本文:
物理教育研究(Physics Education Research;PER)―アメリカから始まった物理教育の改善実践―は物理と教育とを結ぶ研究領域である。認知科学,心理学,教育学の成果を取り入れ,物理学習者の学習成果を分析することで,効果的なカリキュラムや教授方法の開発をしている。PERの豊かな成果の1つに「誤概念」の存在,普遍性,その克服の困難さがある。小さな頃からの経験で私たちは自分の中に素朴な自然観を生み出している。しかしその中には,ある条件下での自分の体験をもとにして不適切な一般化や論理(吟味)の飛躍により作られた様々な考えがある。例えば,「力を加えるのをやめると物体は止まる」である。それら自然科学的には誤った考えを誤概念(生活概念,素朴概念)と呼ぶが,誤概念はどの国の学習者にも同じく見られる普遍的なものであり,さらに学校で物理を学べば簡単に修正できるというものでもない。高校で物理を学んだ学生でも,学習内容と誤概念が共存し,教室外の日常生活では誤概念で考えているために,問題を解く時には「覚えた」解き方を使うということが起こる。本研究室では学習者の調査をしながら,誤概念の存在を視野に据えた新たな教材・カリキュラム開発を目指す。

データセットのエントリ:
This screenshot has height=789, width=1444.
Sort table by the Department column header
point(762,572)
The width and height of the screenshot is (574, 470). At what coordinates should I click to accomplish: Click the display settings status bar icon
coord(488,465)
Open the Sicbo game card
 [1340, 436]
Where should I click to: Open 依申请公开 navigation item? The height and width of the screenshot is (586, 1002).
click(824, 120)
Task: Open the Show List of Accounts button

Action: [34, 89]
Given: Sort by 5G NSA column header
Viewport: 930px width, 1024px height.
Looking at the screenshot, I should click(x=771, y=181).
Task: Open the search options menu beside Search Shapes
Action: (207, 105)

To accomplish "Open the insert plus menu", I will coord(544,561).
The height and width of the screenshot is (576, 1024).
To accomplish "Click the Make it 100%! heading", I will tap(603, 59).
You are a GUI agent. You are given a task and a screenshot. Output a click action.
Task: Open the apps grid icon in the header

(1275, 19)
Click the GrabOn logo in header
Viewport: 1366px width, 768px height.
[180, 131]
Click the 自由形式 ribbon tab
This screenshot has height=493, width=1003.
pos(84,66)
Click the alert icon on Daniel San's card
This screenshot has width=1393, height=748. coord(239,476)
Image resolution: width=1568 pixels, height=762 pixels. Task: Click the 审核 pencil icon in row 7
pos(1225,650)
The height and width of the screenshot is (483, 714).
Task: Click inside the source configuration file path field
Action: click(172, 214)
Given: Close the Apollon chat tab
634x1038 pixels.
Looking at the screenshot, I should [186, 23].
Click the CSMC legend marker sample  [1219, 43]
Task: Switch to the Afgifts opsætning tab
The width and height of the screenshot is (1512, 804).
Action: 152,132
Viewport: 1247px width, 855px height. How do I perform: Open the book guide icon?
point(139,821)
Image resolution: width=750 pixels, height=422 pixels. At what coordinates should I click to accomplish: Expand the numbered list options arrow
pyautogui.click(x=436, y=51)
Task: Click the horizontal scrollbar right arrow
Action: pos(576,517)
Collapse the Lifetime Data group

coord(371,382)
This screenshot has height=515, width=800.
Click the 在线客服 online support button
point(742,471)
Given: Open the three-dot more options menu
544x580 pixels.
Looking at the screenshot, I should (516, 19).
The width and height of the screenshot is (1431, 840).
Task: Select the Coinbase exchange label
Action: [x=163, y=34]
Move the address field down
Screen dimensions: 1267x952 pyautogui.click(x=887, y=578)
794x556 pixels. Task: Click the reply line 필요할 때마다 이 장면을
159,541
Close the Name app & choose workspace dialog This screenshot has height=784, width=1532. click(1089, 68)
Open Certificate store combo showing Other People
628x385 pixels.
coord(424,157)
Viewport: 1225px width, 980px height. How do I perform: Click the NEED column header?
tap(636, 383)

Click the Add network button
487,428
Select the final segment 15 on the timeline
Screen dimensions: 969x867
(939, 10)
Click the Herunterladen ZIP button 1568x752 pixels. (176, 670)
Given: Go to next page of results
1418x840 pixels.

課題:
1: 物理教育研究の文章で、誤概念の例として挙げられている考えは何ですか。
2: 物理教育研究の文章を、最後の文の後から書き継いでください。
これらのエントリは、課題に取り組むうえで参照する必要はありません。

解答:
1: 「力を加えるのをやめると物体は止まる」という考えです。

2:
ところで,中学校の理科までが全ての国民が共通で学ぶ内容である。この重要性から,PERのような研究・分析の道具はないが,評価方法を開発し,学習者が正しい自然科学の概念を形成しやすい教材・カリキュラム開発も研究テーマとする。

社会との接点

正しい自然科学的認識は現在・未来を一人一人が主体的に生きようとするときの1つの判断のベースである。自然科学の成果が教科書やテストだけのためのものである,と考えていなくても,生活概念(誤概念)を自然科学的に吟味せず,そのままにしておくのは教育として不十分である。新しい知識による吟味で,生活概念―さらに広く言えばそれまでの人類の持つ自然観―を修正し続けていくという自然科学の学問観を育てることが,静かでも長い影響を社会に与えることができると考えている。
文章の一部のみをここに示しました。